**SOURCE PASSAGE:**
Stepping into A New Realm



High School was a nightmare for me. I shiver at the thought of cliques shouting out their daily popularity index for their favorite cheerleader, back-biting and finger-pointing too often played out in the bathrooms for some reason, slick rumor mills and imitated moves meant to seduce in those pre-pubescent bodies. Unkindness was reserved for their targets, but really for the perpetrators.

Unfortunately, high school continues for many who never grow up.

In one of my first tastes of a women’s leadership workshop, I was dumbfounded by a list of shadows named. I never knew this was a common experience among women; I thought I was alone in my experience.

For twelve years I tried to drop my civil rights investigator knack at detecting discrimination until I reached a comfortable place where I was more often looking beyond gender, race, color, creed, religion etc., and seeing into the Buddha nature of each being I encountered.

Stepping into the territory of women of spirit and faith not only affirmed some observations that I never acknowledged but also made me realize that I was more comfortable among religious women. I am a straight though celibate nun, mind you, but “It’s just a feeling” that I am more comfortable with spiritual women. Not Asian religious fundamentalists of any tradition and not men who control and overpower. I sometimes dismiss “this feeling” because it is nothing rational or logical, and yet I am comforted and comfortable with how feelings are accepted as valid and intuitions are considered important among women of spirit and faith. Though I am very good at being logical and analytical, I cannot find all the answers through thinking. I stop thinking for answers.

This non-analytical and non-linear stream of consciousness is precisely what many spiritual seekers practice, including me on my Buddhist path. This and other inner spiritual methods may resonate with women who are interested in depth and deepening, perhaps more so than hands stretched toward the sky in the hopes of a hand extended in return.

This type of thinking (non-thinking mode), capable of being mastered by both men and women, requires awareness, egolessness, collaboration, being open to or even embracing differences through non-judgment, care, kindness and compassion. Qualities lacking in many earlier models of leadership, now more than ever, need to be brought to the fore.

6/13/2010

A Chinese Mahayana Nun’s Many False Names

A pointed finger or stutters sometimes replaces my name. Why? English speakers have trouble pronouncing it, and which part? Is it just Guo? Is it pronounced Go, Gwo? Cheen – is it Chin or like Cheetos with an “n”? And with or without the Reverend as a title? Or is it Sister, Venerable or some other honorific?

I appreciate people asking, and yet sometimes I do not seem to have a strong preference. I wonder in my head: Who am I? Will you ever know me?

I went with Cheen or Reverend Cheen because I think it is easier for people. It is also part of the Chinese Buddhist tradition to only call a monastic by his or her unique part of the Buddhist name (in my case, Cheen) plus the title “Dharma Master”, so it would be most polite to call me 琴法師 (Dharma Master Cheen). OMG! I much prefer the casual friendliness of the western culture considering the sound of that!

**GIVEN INSTRUCTION:**
Answer these questions from the passage about women of faith and a nun's names:
1. For how many years did the writer try to drop the civil rights investigator knack?
2. Which title, added to "Cheen," would be the most polite form of address in the Chinese Buddhist tradition?
3. Which names did the writer choose to go with?
Rely solely on the passage above.

**RAW DATA:**
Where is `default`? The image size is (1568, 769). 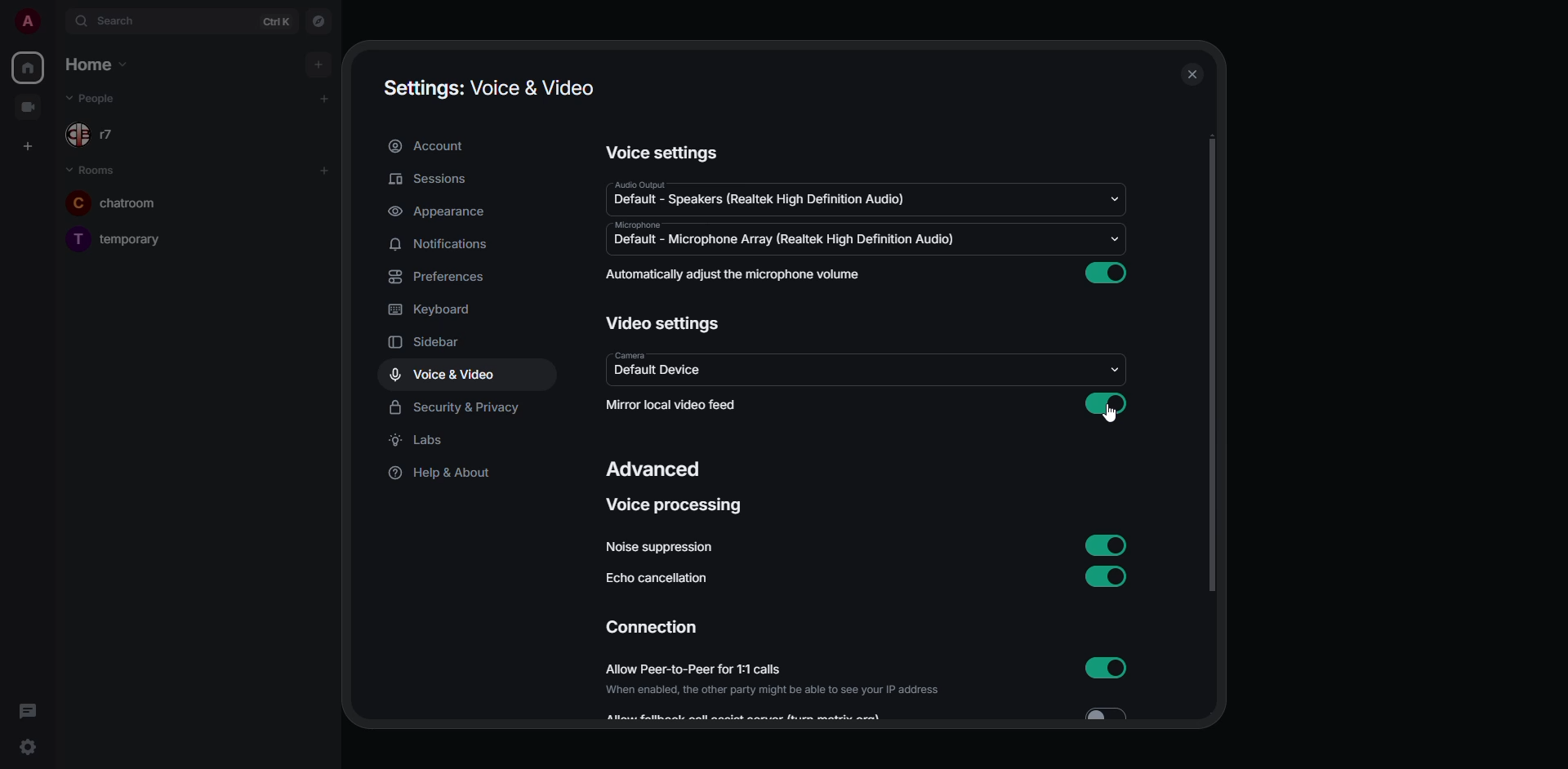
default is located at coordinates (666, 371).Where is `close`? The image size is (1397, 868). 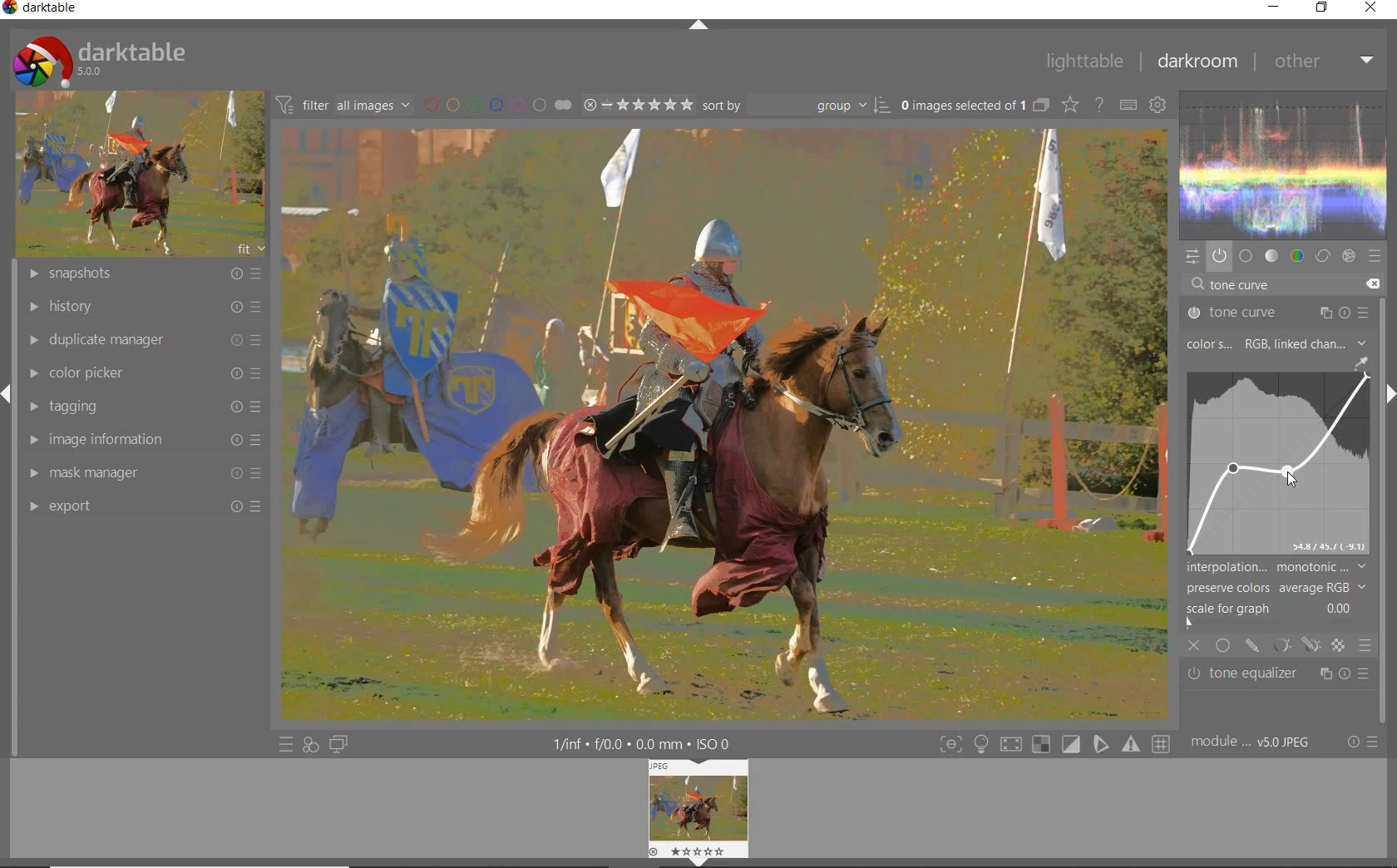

**EXERCISE ANSWER:**
1. Twelve years.
2. "Dharma Master."
3. Cheen or Reverend Cheen.